Copy out each line of the rows below that contains the word "Choose", counting a line only when the capitalization matches.

+===+

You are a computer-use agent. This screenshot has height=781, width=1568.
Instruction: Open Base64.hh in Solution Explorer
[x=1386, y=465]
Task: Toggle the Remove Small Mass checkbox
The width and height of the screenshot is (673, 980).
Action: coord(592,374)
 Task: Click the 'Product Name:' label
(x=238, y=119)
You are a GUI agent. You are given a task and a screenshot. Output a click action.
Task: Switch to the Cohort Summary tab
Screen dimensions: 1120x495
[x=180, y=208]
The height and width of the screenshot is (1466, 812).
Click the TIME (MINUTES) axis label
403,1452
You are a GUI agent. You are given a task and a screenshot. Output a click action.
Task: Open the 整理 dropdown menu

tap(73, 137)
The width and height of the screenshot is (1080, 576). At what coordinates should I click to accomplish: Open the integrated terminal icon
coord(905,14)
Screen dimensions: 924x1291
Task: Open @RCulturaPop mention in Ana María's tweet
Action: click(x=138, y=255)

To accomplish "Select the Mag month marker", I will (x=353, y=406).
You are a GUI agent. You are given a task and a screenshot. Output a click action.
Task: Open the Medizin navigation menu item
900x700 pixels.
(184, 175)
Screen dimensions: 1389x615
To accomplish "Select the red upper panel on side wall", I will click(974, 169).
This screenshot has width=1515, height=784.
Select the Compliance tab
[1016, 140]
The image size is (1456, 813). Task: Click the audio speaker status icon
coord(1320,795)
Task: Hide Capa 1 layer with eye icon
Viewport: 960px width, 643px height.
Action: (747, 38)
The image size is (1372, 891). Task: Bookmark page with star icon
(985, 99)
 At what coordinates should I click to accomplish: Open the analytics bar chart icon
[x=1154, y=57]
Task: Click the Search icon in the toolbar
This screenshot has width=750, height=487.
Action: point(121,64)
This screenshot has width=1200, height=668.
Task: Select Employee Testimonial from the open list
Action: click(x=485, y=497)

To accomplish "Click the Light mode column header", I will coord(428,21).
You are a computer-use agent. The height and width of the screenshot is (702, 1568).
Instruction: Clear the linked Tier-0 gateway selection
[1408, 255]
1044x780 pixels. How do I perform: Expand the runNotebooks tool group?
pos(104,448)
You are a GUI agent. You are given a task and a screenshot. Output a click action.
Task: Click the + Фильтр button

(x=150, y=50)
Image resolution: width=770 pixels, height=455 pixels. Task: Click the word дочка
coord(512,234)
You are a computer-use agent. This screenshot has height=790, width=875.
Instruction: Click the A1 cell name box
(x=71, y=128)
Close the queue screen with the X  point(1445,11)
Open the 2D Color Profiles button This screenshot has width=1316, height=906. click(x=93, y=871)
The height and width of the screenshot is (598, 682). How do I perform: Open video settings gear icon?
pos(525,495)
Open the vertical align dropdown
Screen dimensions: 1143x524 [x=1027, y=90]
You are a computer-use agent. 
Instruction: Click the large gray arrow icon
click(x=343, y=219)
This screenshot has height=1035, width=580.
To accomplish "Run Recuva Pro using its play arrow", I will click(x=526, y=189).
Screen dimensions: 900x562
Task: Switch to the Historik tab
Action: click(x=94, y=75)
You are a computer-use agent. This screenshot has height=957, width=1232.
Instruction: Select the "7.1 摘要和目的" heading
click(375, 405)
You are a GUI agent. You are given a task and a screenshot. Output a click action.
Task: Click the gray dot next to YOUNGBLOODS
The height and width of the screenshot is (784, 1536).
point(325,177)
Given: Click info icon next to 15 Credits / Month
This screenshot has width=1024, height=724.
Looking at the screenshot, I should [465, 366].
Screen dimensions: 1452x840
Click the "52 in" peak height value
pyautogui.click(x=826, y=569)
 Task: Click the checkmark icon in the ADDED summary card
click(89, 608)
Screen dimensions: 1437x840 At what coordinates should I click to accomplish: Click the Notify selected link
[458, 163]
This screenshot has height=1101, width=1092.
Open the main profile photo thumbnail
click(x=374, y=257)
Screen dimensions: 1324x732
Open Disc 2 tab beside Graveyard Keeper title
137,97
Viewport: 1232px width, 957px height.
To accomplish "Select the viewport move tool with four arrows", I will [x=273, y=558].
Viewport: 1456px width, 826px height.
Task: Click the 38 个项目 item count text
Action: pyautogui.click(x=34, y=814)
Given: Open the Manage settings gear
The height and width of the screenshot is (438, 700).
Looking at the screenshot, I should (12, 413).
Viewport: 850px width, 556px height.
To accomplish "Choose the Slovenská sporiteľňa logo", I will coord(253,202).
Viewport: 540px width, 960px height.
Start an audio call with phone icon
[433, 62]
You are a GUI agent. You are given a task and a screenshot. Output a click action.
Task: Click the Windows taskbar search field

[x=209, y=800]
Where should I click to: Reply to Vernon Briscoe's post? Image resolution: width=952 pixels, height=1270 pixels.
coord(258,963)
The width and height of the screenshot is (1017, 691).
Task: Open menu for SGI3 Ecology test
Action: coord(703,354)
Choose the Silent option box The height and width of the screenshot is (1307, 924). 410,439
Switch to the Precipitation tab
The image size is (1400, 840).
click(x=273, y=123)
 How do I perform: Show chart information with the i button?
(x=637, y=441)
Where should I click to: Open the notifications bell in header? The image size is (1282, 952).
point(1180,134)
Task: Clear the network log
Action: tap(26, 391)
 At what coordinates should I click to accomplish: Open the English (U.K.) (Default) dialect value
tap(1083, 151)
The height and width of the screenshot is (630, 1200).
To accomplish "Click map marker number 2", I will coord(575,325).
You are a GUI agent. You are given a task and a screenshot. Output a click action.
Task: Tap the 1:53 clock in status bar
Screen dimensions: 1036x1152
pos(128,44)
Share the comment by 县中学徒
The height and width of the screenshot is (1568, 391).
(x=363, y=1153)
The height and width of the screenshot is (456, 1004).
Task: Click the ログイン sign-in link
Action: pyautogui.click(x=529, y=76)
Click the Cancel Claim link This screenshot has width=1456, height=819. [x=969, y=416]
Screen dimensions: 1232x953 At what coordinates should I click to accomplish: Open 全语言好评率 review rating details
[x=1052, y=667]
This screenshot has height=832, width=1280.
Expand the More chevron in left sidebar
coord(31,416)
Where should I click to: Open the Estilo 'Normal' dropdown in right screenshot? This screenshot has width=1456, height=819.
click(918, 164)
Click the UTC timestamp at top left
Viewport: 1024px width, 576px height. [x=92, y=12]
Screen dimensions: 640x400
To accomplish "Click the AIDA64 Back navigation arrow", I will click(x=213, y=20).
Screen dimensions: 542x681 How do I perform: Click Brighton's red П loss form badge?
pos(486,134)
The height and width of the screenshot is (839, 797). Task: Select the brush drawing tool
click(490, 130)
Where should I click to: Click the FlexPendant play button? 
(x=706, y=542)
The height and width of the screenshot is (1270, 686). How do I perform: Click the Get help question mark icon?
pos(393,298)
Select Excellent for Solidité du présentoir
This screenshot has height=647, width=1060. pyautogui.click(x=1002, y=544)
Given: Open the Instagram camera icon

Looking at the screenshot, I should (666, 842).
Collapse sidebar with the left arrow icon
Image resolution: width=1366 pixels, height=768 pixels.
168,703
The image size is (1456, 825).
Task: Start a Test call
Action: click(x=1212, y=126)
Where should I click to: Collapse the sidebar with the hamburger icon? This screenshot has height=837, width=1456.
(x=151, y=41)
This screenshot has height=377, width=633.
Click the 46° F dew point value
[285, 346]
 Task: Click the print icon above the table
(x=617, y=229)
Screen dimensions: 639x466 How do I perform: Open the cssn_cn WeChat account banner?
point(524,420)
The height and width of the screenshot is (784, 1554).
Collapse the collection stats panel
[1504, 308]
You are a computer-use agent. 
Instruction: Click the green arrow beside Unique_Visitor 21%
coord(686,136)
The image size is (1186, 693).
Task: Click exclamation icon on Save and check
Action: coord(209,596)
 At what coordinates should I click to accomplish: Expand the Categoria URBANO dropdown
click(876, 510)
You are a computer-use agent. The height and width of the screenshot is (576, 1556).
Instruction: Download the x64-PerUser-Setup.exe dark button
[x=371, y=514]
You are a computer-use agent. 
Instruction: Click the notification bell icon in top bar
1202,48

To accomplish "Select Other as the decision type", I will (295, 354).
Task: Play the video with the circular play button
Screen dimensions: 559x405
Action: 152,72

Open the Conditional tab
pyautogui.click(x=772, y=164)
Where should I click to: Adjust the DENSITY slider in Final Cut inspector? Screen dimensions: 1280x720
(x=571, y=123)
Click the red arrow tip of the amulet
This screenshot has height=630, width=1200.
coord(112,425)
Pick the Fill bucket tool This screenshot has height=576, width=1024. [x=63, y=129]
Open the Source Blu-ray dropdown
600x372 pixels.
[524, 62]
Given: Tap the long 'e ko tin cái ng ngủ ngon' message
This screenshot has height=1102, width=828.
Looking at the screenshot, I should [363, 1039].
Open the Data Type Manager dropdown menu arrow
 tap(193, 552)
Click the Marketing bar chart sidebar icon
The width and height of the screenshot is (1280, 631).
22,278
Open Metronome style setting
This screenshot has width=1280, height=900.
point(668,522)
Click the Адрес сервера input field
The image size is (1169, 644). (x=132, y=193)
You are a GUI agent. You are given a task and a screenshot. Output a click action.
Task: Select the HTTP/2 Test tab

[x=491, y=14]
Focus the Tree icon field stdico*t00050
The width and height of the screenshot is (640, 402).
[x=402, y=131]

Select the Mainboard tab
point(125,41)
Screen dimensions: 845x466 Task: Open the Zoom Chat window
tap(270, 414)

+===+

COMPLETED TASK:
To accomplish "Choose the Slovenská sporiteľňa logo", I will coord(253,202).
Choose the Silent option box The height and width of the screenshot is (1307, 924). 410,439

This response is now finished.